Exercise: One part of the entries below is wanted: the lines from the one containing "Elezioni (100, 2414)" through the one containing "[Pulsante chiaro/scuro] (90, 85)". Write those out exactly and nothing else.

═════ Data for this task ═════

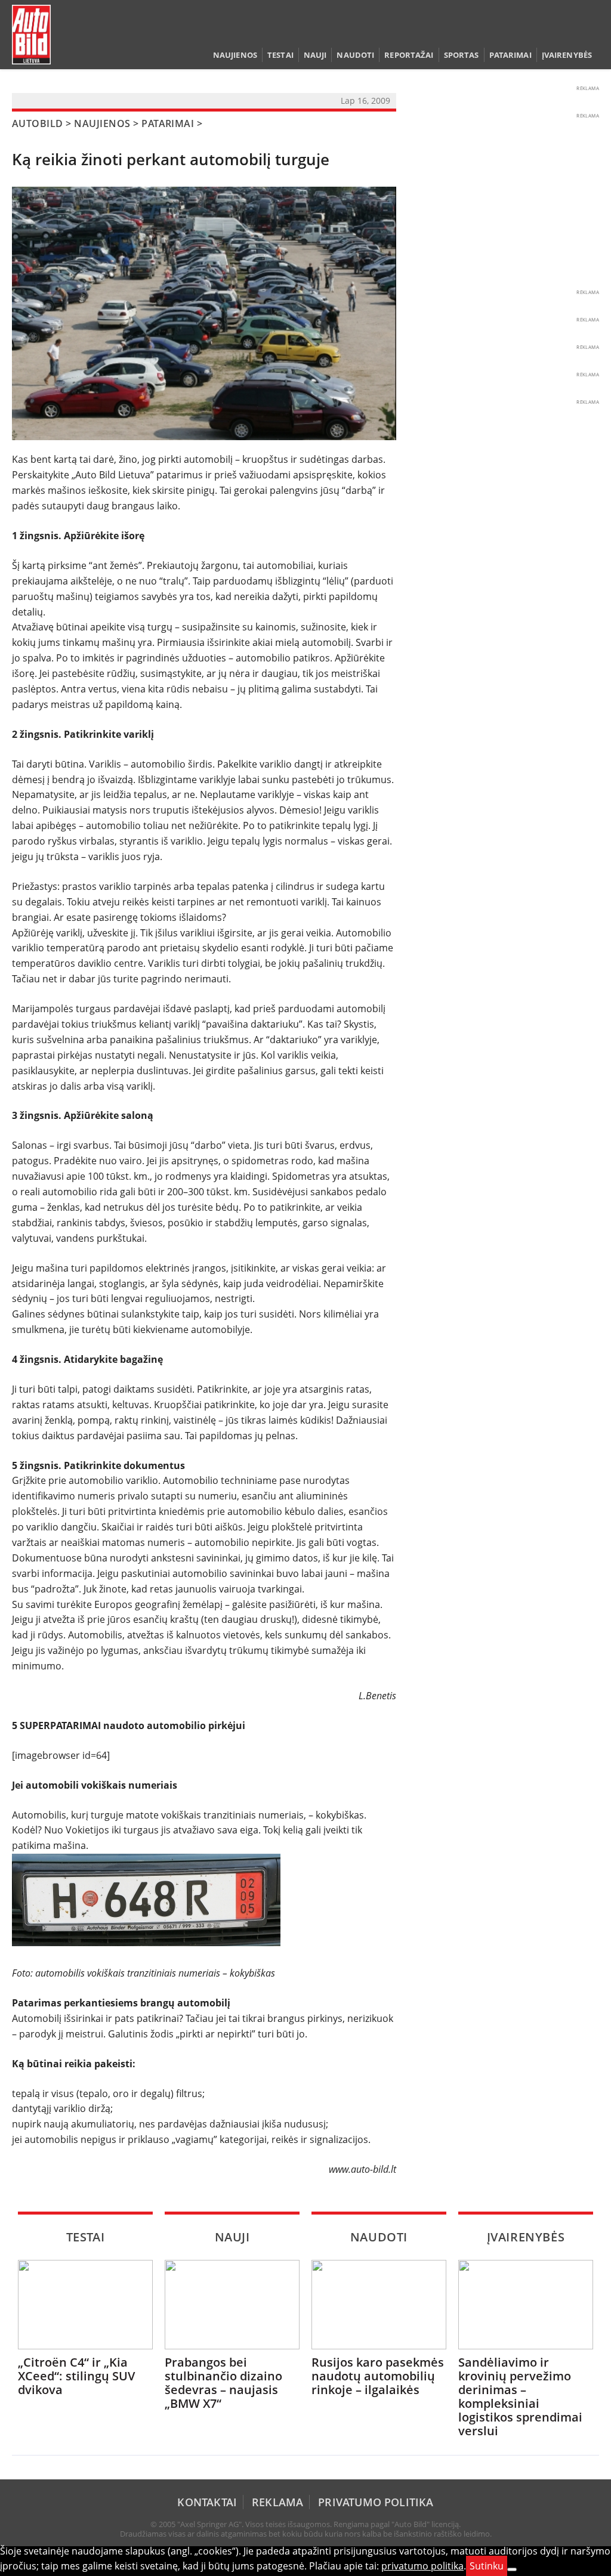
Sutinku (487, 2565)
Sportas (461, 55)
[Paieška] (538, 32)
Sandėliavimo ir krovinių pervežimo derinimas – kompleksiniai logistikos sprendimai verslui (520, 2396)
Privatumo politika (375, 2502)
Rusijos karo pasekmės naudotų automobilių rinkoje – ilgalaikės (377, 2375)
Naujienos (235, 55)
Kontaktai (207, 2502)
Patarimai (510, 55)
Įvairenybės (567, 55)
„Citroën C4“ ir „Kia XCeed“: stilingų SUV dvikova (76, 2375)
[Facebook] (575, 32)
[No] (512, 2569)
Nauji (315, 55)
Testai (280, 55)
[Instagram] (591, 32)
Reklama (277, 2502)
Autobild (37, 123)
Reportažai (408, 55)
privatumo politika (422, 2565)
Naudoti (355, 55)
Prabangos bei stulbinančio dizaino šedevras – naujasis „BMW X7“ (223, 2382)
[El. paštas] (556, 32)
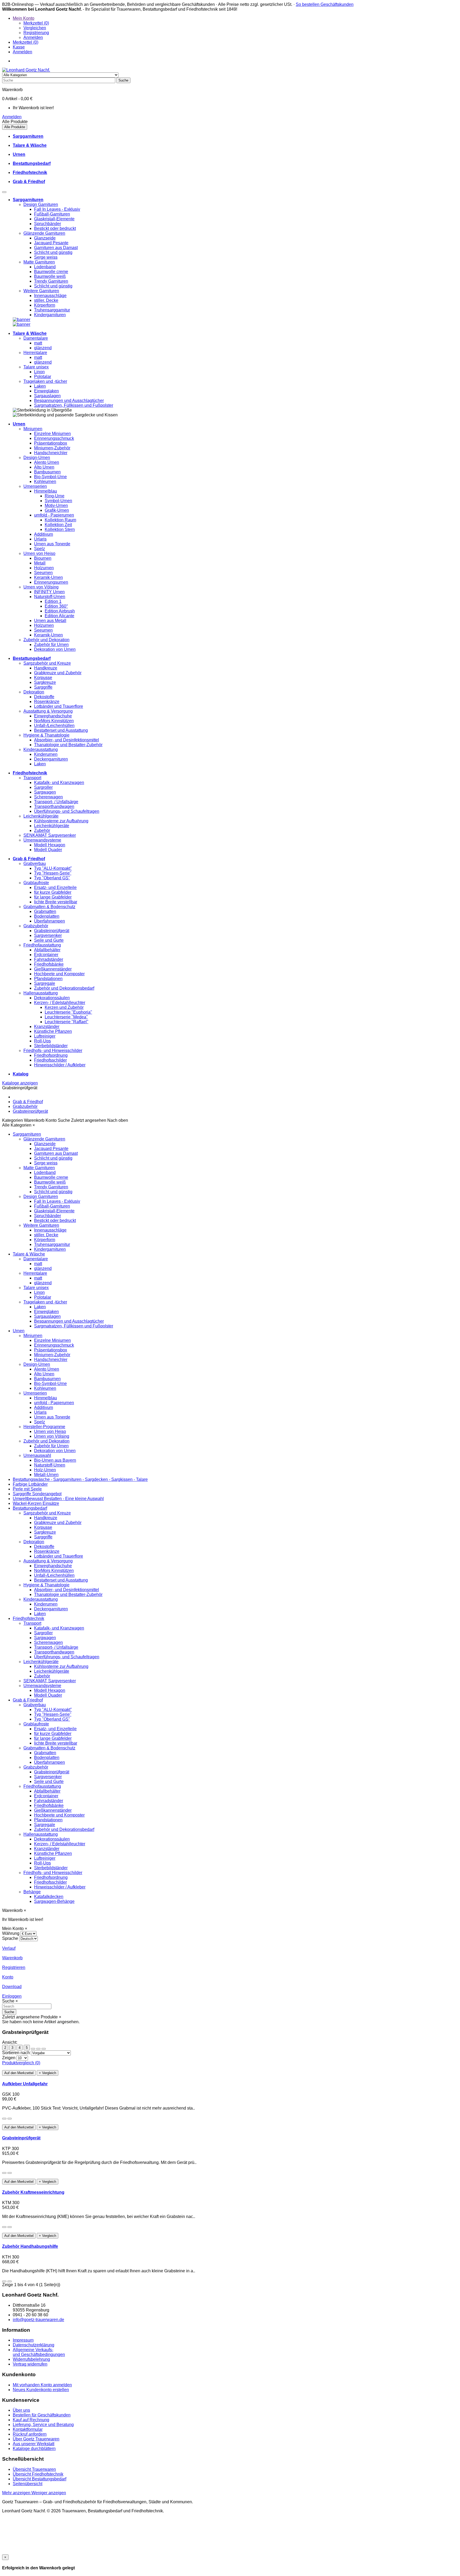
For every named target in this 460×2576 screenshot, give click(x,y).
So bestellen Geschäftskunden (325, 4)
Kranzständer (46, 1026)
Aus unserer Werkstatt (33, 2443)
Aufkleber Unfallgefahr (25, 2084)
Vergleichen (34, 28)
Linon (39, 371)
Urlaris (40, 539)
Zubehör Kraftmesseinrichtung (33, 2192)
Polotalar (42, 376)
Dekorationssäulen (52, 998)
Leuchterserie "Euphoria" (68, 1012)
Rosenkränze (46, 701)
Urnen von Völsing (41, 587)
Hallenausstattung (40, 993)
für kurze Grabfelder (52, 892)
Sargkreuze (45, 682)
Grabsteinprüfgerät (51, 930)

═════
═════ Data for this task ═════

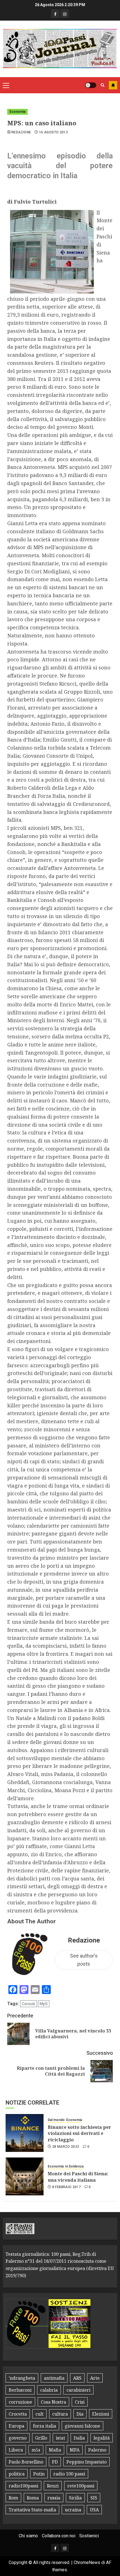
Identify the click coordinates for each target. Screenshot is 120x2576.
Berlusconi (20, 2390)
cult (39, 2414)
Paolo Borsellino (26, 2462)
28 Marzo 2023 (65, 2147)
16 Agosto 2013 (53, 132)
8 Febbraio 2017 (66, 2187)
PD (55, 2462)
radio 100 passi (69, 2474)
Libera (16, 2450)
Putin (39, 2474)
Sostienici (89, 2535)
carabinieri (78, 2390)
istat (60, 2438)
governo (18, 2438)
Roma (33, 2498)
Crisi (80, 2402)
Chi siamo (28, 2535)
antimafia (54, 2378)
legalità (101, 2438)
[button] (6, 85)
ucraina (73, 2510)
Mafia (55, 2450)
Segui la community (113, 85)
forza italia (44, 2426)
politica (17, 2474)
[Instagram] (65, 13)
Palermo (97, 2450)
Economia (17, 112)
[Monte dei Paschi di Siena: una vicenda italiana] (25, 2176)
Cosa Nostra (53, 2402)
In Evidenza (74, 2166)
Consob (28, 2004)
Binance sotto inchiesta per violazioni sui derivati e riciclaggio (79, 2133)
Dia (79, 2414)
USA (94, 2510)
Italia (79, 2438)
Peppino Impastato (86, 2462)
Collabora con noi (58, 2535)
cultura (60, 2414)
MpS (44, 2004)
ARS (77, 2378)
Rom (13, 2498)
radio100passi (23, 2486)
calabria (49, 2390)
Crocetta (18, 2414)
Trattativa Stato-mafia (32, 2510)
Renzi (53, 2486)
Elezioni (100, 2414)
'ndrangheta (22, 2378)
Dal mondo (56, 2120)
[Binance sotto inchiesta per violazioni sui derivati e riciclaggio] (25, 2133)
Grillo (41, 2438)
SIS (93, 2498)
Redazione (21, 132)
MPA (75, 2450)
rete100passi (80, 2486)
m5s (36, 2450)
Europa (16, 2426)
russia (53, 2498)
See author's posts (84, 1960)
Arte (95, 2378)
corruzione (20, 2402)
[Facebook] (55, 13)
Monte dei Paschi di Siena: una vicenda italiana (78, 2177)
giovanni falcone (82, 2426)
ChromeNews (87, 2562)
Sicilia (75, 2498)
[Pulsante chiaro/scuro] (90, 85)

═════

Answer section:
Elezioni (100, 2414)
'ndrangheta (22, 2378)
Dal mondo (56, 2120)
[Binance sotto inchiesta per violazioni sui derivati e riciclaggio] (25, 2133)
Grillo (41, 2438)
SIS (93, 2498)
Redazione (21, 132)
MPA (75, 2450)
rete100passi (80, 2486)
m5s (36, 2450)
Europa (16, 2426)
russia (53, 2498)
See author's posts (84, 1960)
Arte (95, 2378)
corruzione (20, 2402)
[Facebook] (55, 13)
Monte dei Paschi di Siena: una vicenda italiana (78, 2177)
giovanni falcone (82, 2426)
ChromeNews (87, 2562)
Sicilia (75, 2498)
[Pulsante chiaro/scuro] (90, 85)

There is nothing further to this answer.